The US Internal Revenue Service (IRS) has announced a “strategic pause” in its technology modernisation initiatives to re-evaluate its approach considering emerging AI technologies, reported Reuters citing a senior IRS technology official.
Among the initiatives under review is the Direct File system, a free tax filing platform launched in 2024.
The decision to halt further investments comes as the IRS is examining how AI can be integrated to enhance efficiency and operations.
The pause coincides with reports of potential workforce reductions with the agency planning to cut between 20% and 25% of its 100,000 employees.

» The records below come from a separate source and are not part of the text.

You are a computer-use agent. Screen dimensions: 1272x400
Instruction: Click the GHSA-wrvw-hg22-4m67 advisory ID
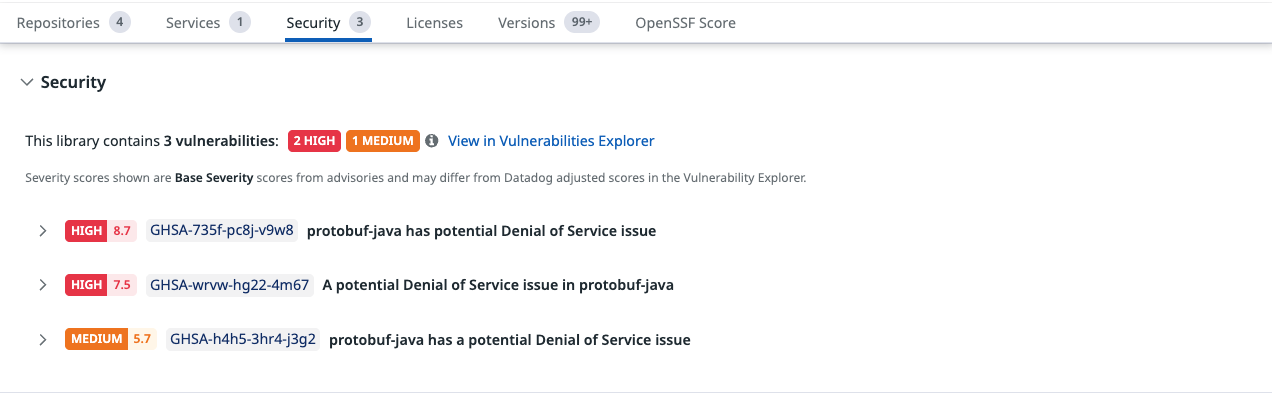click(230, 285)
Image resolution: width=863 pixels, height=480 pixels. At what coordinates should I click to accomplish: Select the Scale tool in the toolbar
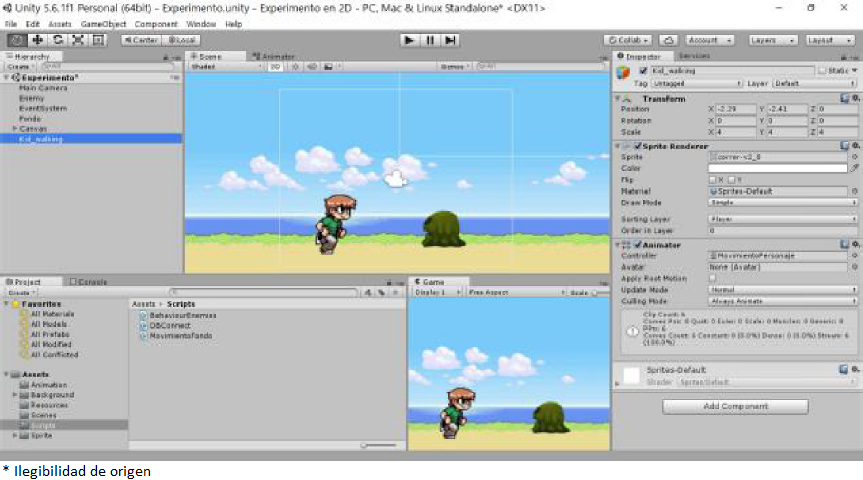point(78,40)

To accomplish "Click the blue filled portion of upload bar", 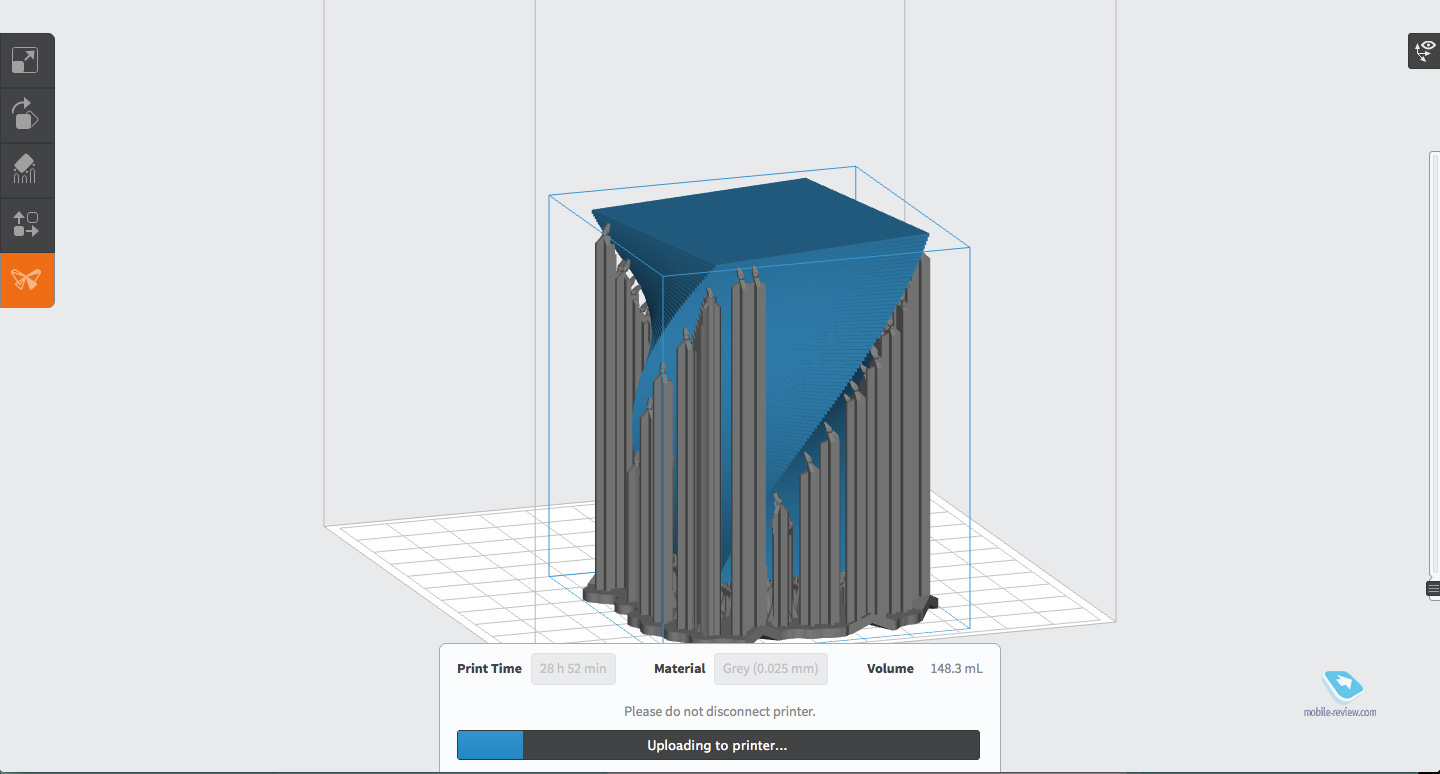I will tap(490, 745).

However, the IRS official stated there is no set target for staff reductions, describing the review as an opportunity to “realign the workforce to those new ways of doing business.”
US Treasury Secretary Scott Bessent has previously expressed confidence in AI’s role in improving tax collection and customer service.
However, he has not specified any budgetary or staffing implications related to AI adoption.
The IRS relies on external contractors for technology upgrades.
The evaluation is not expected to impact the 2025 tax filing season, with the IRS continuing to process tax returns and issue refunds as scheduled.
This development is the latest shift in IRS investment strategy following the 2022 Inflation Reduction Act, which initially allocated $80bn over a decade for modernisation, customer service, and tax enforcement.
During the past two years, the IRS has introduced several technological upgrades, including AI-powered customer service chatbots, document scanning technology for processing paper tax returns, and early-stage efforts to replace its outdated IT infrastructure.